I admit that most days, I stay in my house. It isn’t because I am afraid, more because I am comfortable and lazy. I have been telling myself for weeks that I need to get out of my comfort zone and out of the house and find a place to hunker down and write. A friend suggested the library and I knew it would be perfect; quiet, surrounded by books and no food allowed. But I didn’t go; I stayed in the house and watched tv and ate too much and abused myself for being fat and lazy and useless. Why I found this a better option is a total fucking mystery to me, but the weeks floated by and the pounds added up and I found myself moving at the pace of “Days of our Lives”. I could clearly see the corner I needed to turn, but I was making sure the approach was as slow as possible.
Today, I turned the corner. I packed up my brand new bag made from recycled materials and headed out to my local library. The library is about a four block walk from my house, down Sunset Blvd. On the journey I passed a flamboyant man taking Polaroids of a motel frequented by hookers, a homeless person painstakingly organizing the contents of his shopping cart, and a throng of wide-eyed star fuckers searching for Charlie Sheen outside a famous strip joint.
When I got to the library I was met with an entrance free of loitering gang members, which I took as a good sign. Maybe this library thing was actually going to work. I walked in and it was quiet; wonderful. It was also full of people reading and working at the desks and surfing the net on the library’s computers. It was perfect. I was thrilled. I headed to the children’s section.
Why the children’s section? Well, for one it is in the back of the library and I wanted to be far away from the temptation of the exit. I also like the smaller desks and chairs because my feet actually touch the floor. Yes, I am that short. And, I figured if there was going to be noise, I would prefer happy kid noise to grumbling grown up noise.
So, here I am in the kids section of my local library and I am actually writing. I think I could make a habit of this.
March 21, 2011 at 2:12 am
Hehe….. your post cheered me up. I hope it goes well with your new hangout. There is something uniquely soothing and stimulating about being surrounded by books. All that promise and potential right there, aching for your fingertips to release it.
When I was a kid, I used to love going to libraries and reading uni textbooks on diverse subjects such a psychology and parallel computing. I could never completely follow most of what I was reading, but every now and then I would catch the whiff of an idea which would send my mind whirling on wonderful journeys of thought.

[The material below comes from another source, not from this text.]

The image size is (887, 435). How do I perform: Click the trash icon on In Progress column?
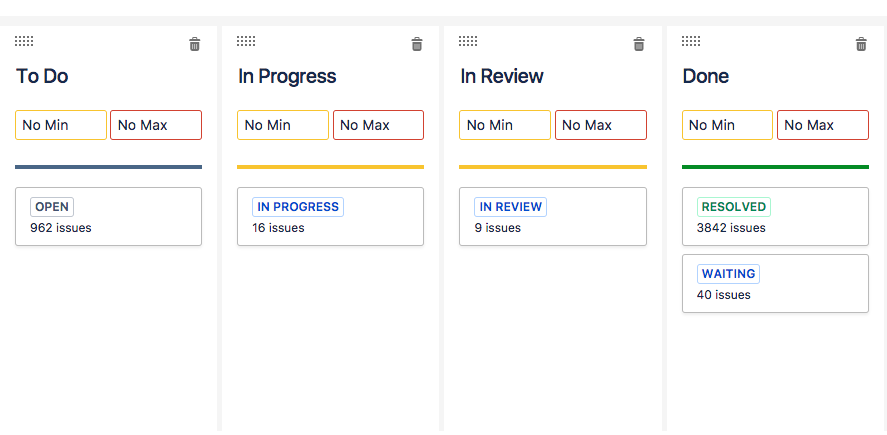point(417,44)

March 30, 2011 at 12:31 pm
I love the whole experience of books, the magic of them. Somehow I think I was always meant to be around them. i used to do the same thing as you, but more novels that were for grown ups….Back at the library today.

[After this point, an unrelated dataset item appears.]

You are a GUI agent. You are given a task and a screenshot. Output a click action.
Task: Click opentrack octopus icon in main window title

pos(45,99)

February 9, 2019 at 7:59 am
When I retired a few months ago I would go to the library a couple of times a week. I’ve slacked off and now I write, read or go through photos in a little corner desk in the house. I really should get back to the library. I find that I get a lot done and it’s a welcome escape from the stuffiness of the house.

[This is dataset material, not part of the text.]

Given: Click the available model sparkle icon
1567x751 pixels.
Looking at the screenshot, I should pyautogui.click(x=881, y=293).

There is a downside for me. I often sit in a cushy chair in a corner of the library and end up dozing off. Of course that downside is of my own making. Maybe I should do what you do and sit in the children’s section. Wrenching my 6’1″ frame into a child’s chair should keep me awake.
February 10, 2019 at 6:00 am
Oddly enough, in my neighborhood, you in the children’s section, squeezed into one of those tiny chair, probably wouldn’t make anyone bat an eyelash. I don’t however recommend it. Even for me, at 5’1, it was less than comfy. I have now found a library that has comfy chairs like yours!!!!! I haven’t been in a while but you are inspiring me to return!!!!!